労働・傷病兵・社会問題省(MoLISA)と国家統計局が共同で行った調査によれば、1999年7月1日現在、都市部労働者の平均月収は52万9000ドン(100ドン=0.75円)であった。経済部門間の所得格差は顕著ではなく、一般経済部門で働く労働者が最も高い給料である月収68万5300ドンを得ており、これに集団セクターでの平均月収56万6400ドン、民間部門の56万300ドン、国営部門の50万5000ドン、家族経営部門の49万4600ドンが続く。職種別では、生産設備を取り付けたり操作する熟練技術者が62万2000ドンと最も高い月給を得ている。

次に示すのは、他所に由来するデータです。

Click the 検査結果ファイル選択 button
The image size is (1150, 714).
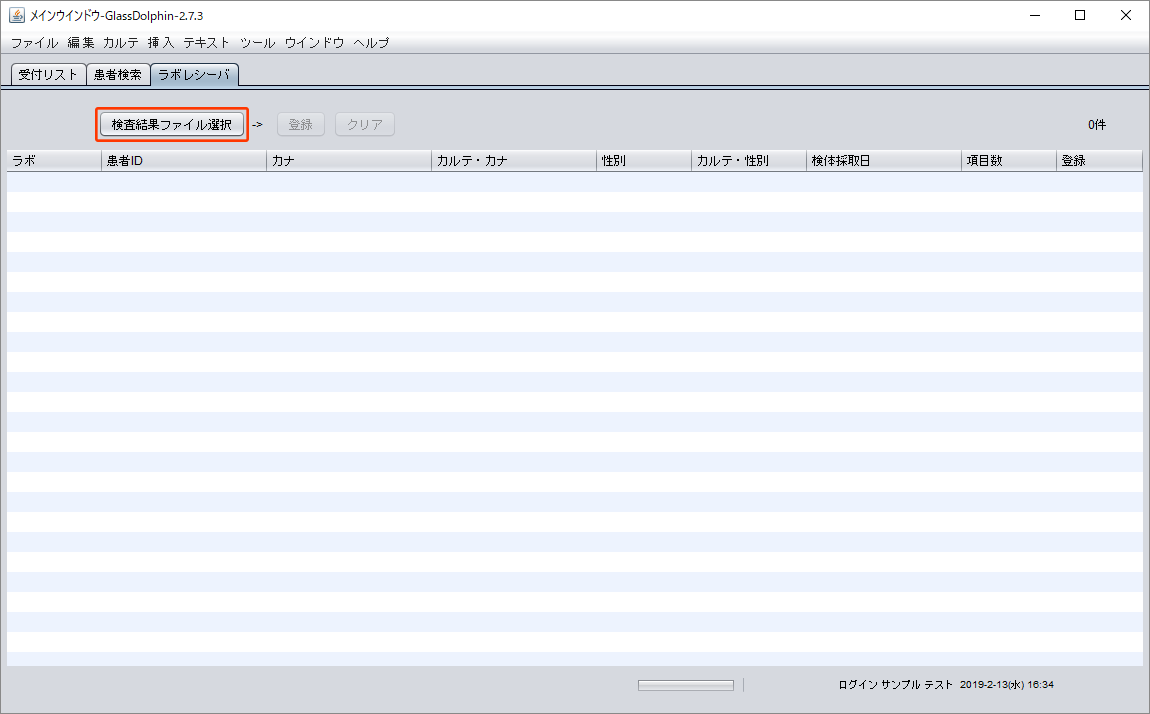[x=172, y=125]
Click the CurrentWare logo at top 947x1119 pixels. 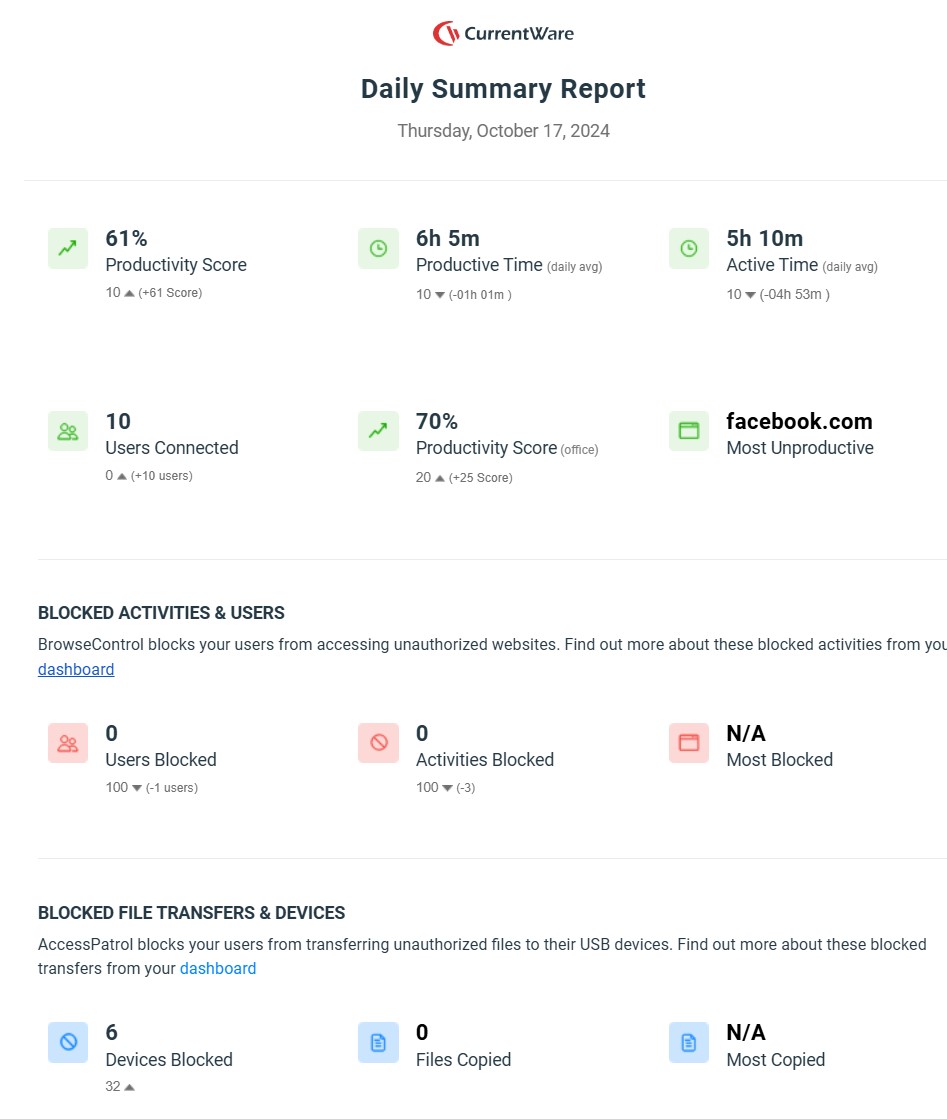(503, 34)
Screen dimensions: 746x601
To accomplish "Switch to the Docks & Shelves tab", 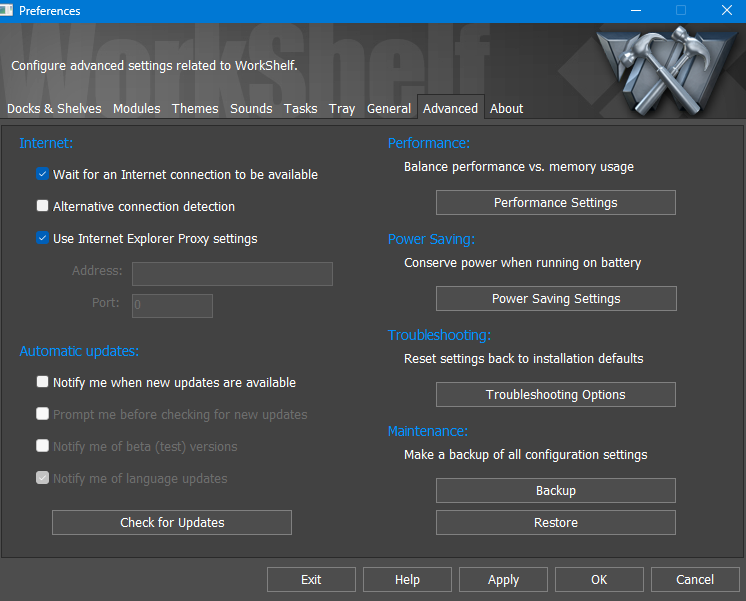I will click(x=54, y=109).
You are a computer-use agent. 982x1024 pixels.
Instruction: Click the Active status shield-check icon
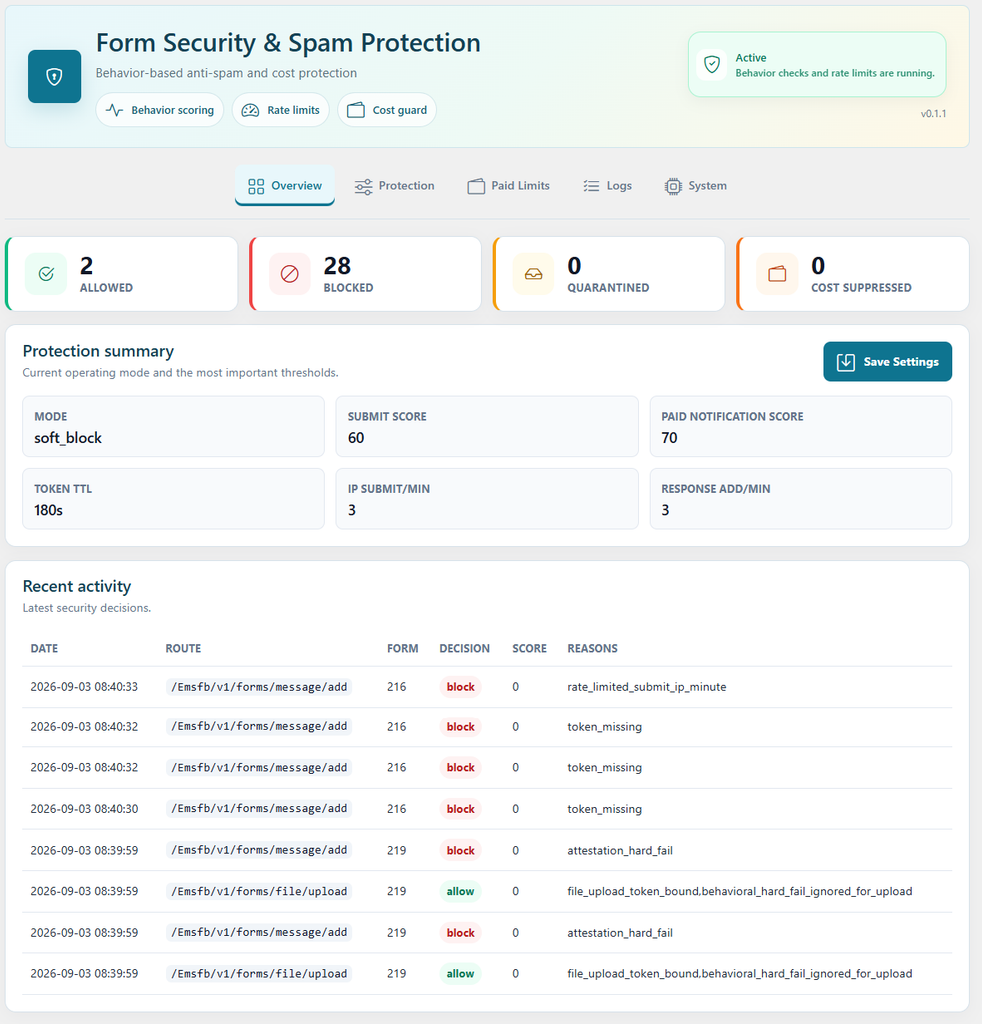(x=712, y=65)
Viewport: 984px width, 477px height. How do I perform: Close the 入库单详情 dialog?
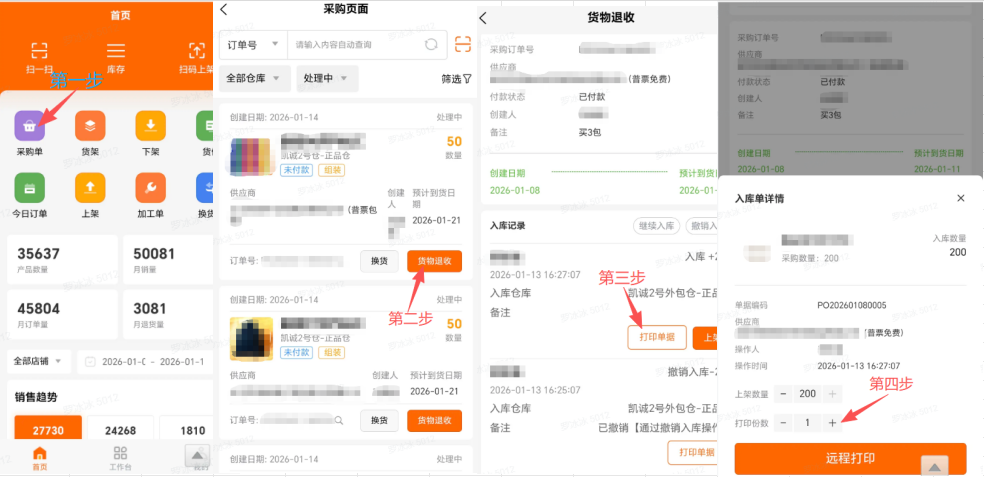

国営部門労働者の給料は他の部門における給料よりも低い。その上、国営部門における処遇は平等主義的で、専門技能の水準に給与水準が適切に対応していないという問題がある。対照的に非国営部門では、高い専門技能に報いる給与体系を採用する企業が顕著に増加した。今後、熟練労働者を養成するために、国営企業は新たな給与体系を構築する必要がある。

失業

1999年7月1日現在、15歳以上の都市労働者の失業率は7.15%で61万4700人が失業していた。このうち、専門技能を持たない都市部労働者の失業率は8.3%、専門技能を持つ都市部労働者の失業率は4.88%であった。1996年から1999年まで失業率は平均で年16%増えた。1999年7月の失業状況を1996年に比べると、熟練労働者、単科・総合大学卒業生、大学院卒業生で失業者が増えているのとは対照的に、技術者と入職レベルの労働者の失業率は4.18%まで低下したことが目立つ。

技術者と入職レベルのグループで失業率が5%を超えている分野は運送、製造などで、特にマス・メディアと情報関連業では失業率は50%を超える。職業訓練校および高等学校卒業生のグループで失業率が9%を超えている分野はコンピュータ・サイエンス(52.54%)、ホテル、旅行、建設(10.69%)、エンジニアリング(9.16%)などである。単科大学卒業生では、失業率が8%を超えている学部はコンピュータ・サイエンス(57.78%)、エンジニアリング(9.24%)、ビジネスと経営(9.36%)、芸術(9%)、人文科学(8.24%)である。総合大学卒業生では、農林水産分野における失業率は11.13%、人文科学10.43%、自然科学6.56%などで高くなっており、この他、ホテル、旅行、運送業などで失業者が多い。大学院卒業生で失業する者も増えつつある。以上を総合すると、現在行われている職業訓練が、労働市場で需要のある職業技能に十分対応していないことがわかる。したがって今後、政府が職業訓練を再編成し、特に失業率の高い分野における職業訓練を削減したり、合弁企業と協力して職業訓練の内容を調整するといった試みが必要である。